Figure 3 shows the distribution of F0 by gender, with male voices concentrated between 100–180 Hz and female voices between 180–240 Hz, highlighting F0’s discriminative power as a gender-related acoustic feature. Evaluating model performance separately by gender reveals notable differences: females show perfect precision (1.0) but low recall (0.14) and AUROC 0.57, whereas males achieve high recall (1.0), precision 0.70, and AUROC 0.91. Although the model uses all features, this performance gap aligns with F0 differences—males’ lower baseline and wider spread provide stronger cues, while the narrower, higher-range female distribution limits contribution. Following Pessach and Shmueli (21), we computed true positive ratio (TPr) and true negative ratio (TNr) to assess fairness: females have TPr 0.14 and TNr 1.0, while males have TPr 1.0 and TNr 0.81. This indicates that the model is more likely to correctly identify positive male cases, while negative female cases are more accurately classified, reflecting a subgroup performance imbalance rather than equal treatment.

Figure 3
Bar chart titled “Distribution of F0 mean by Gender.” It shows the frequency distribution of F0 mean in Hz for male and female categories, with males in red and females in blue. Male data peaks around 130 Hz, while female data peaks around 200 Hz. The count ranges from 0 to 6.

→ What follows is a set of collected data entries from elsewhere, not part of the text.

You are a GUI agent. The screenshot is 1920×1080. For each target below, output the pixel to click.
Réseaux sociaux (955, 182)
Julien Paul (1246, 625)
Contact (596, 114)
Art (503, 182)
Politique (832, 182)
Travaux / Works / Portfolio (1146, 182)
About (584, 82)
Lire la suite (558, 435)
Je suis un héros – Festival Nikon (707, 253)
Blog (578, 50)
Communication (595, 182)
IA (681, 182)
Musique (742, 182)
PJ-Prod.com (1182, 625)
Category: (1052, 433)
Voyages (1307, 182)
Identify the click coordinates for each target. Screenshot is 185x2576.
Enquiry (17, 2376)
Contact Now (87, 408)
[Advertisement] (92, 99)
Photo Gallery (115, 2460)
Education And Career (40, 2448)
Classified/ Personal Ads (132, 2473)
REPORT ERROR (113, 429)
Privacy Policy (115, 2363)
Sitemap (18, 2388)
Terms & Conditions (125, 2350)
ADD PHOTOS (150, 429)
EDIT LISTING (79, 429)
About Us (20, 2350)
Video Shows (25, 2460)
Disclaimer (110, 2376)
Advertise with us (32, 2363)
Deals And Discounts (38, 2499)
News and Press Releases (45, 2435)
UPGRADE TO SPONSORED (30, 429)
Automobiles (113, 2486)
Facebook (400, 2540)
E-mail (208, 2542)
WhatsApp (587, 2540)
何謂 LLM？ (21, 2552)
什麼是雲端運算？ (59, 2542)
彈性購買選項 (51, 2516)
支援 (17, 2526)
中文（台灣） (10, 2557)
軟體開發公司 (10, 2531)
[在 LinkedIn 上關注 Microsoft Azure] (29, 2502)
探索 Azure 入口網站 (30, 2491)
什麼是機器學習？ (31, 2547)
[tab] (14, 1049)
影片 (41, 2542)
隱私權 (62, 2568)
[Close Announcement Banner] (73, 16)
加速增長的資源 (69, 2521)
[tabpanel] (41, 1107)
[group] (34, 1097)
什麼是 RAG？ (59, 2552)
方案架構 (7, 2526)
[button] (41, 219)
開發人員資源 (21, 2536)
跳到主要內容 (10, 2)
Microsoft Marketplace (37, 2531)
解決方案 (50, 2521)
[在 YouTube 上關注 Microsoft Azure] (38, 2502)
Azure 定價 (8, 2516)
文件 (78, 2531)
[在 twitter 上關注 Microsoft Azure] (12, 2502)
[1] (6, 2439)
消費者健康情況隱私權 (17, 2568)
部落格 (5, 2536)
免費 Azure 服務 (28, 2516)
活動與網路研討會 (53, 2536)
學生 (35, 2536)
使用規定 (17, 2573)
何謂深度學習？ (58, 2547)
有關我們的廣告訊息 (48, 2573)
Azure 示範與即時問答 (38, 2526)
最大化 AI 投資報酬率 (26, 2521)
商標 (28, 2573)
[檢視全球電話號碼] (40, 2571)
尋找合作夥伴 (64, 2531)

Figure 3. Distribution of the fundamental frequency (F0, i.e., pitch) across genders. Male voices (red) show a lower range (100–180 Hz), while female voices (blue) are generally higher (180–240 Hz).

3.3 Calibration

Figure 4 shows the calibration curve of our model, crucial for medical applications. Overall, the model shows good calibration. Initially, some points are above the diagonal, which means that the model is underconfident and underestimates risks and probabilities at these points. In general, with a calibration error of 0.04, it can be said that the model is fundamentally good, as the average difference between the predicted probabilities and the actual frequency is 4%. The model can be trusted, but there is still room for improvement before it can be deployed in practice.

Figure 4
Calibration plot for depression showing true probability versus mean predicted probability. A black line represents perfect calibration, while a red dotted line with dots shows actual calibration. The calibration error is 0.049.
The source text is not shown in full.